Maybe there’s a creative way to do low-income housing meaning only a window or two in the whole unit, no individual HVAC control (set by building) lots of artificial light, and someone more knowledgeable than me would need to explain the power & plumbing tradeoffs. Maybe you could basically replumb & wire on top of the floorplates, taking a few inches from ceiling height?

3 comments

There are important exceptions to this. Old industrial era commercial buildings often have large spaces and big windows that make them relatively easy to convert. This is why lofts as a form make sense while also being desirable. Much of the cost of converted units comes from the high cost of acquiring the property, but that is less of a problem if the properties lose their value or are possessed by the government. And it is worth remembering that all properties are depreciating assets that get rebuilt or refurbished every 15-45 years or so on average anyway.
There are solutions that redirect actual sunlight from outside, into dark interior spaces. They use them in many modern metro stations, and they work pretty well to get the feeling of actual overhead windows. AFAIK some of these solutions successfully channel almost the entire spectrum of real sunlight. I always feel that this is way under utilized - I could hardly name a building that wouldn't benefit from additional sunlight in some of the interior spaces. The systems are currently quite expensive, so that's probably part of it.
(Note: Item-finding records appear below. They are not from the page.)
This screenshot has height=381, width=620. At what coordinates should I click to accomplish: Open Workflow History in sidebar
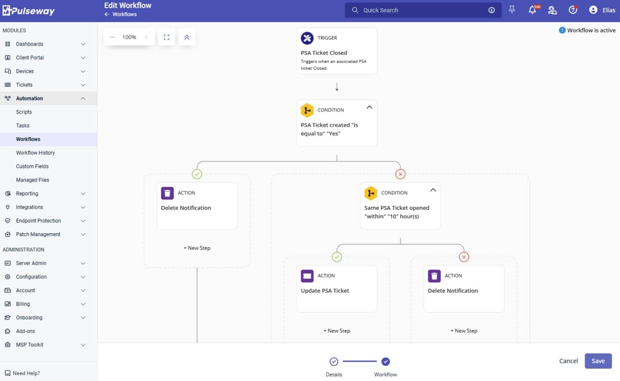click(x=35, y=153)
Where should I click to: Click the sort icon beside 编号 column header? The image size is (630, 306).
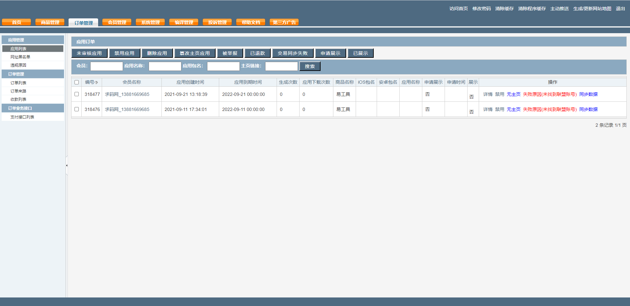pyautogui.click(x=96, y=82)

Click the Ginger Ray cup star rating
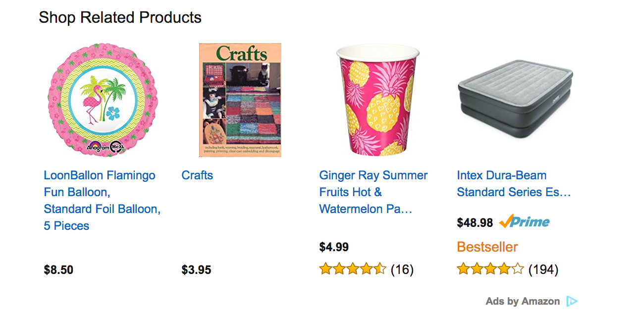pos(353,269)
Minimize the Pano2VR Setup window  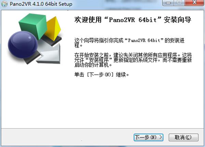[x=168, y=3]
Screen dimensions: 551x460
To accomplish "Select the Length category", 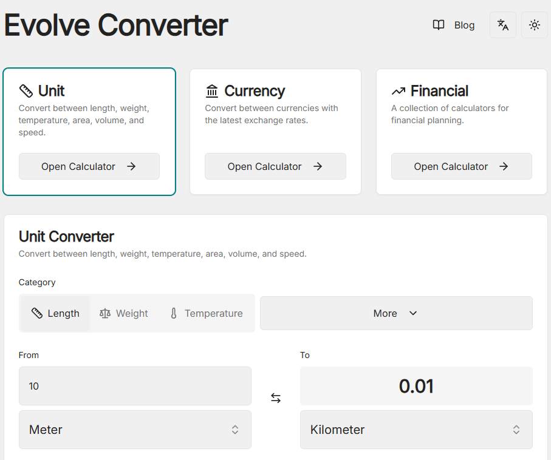I will click(55, 313).
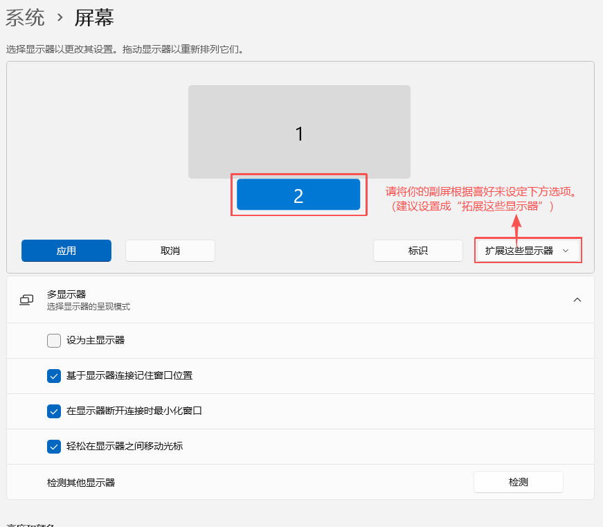Click the 多显示器 section header text
This screenshot has height=527, width=603.
point(66,294)
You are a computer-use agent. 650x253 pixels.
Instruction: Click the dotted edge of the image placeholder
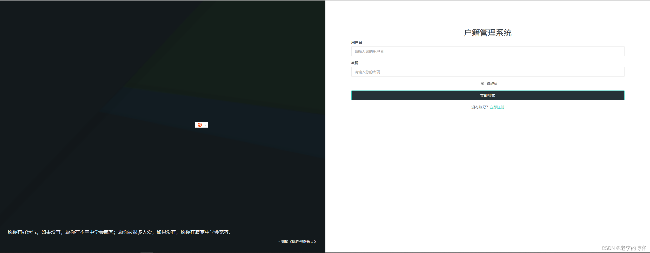196,125
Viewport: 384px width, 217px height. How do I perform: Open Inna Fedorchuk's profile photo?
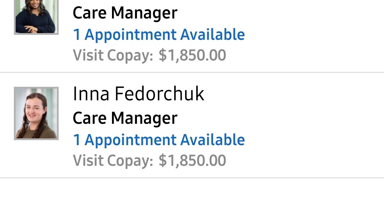click(x=36, y=113)
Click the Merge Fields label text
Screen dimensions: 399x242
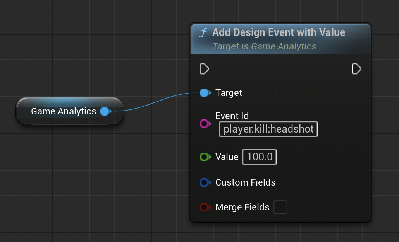coord(242,207)
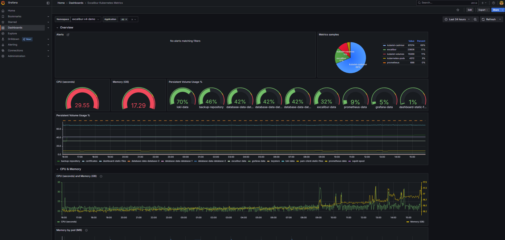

As for plumbing, like you I also speculate if they could not just do a raised floor, or possibly inside/along walls, to increase the reach. They already do this in some renovations of very old buildings where they want to create a large central kitchen (resulting in almost horizontal plumbing that clogs like nobody's business).

Communal housing floors. Facilities and shared kitchen in center core. Modern buildings already support wide flexibility for walling working areas.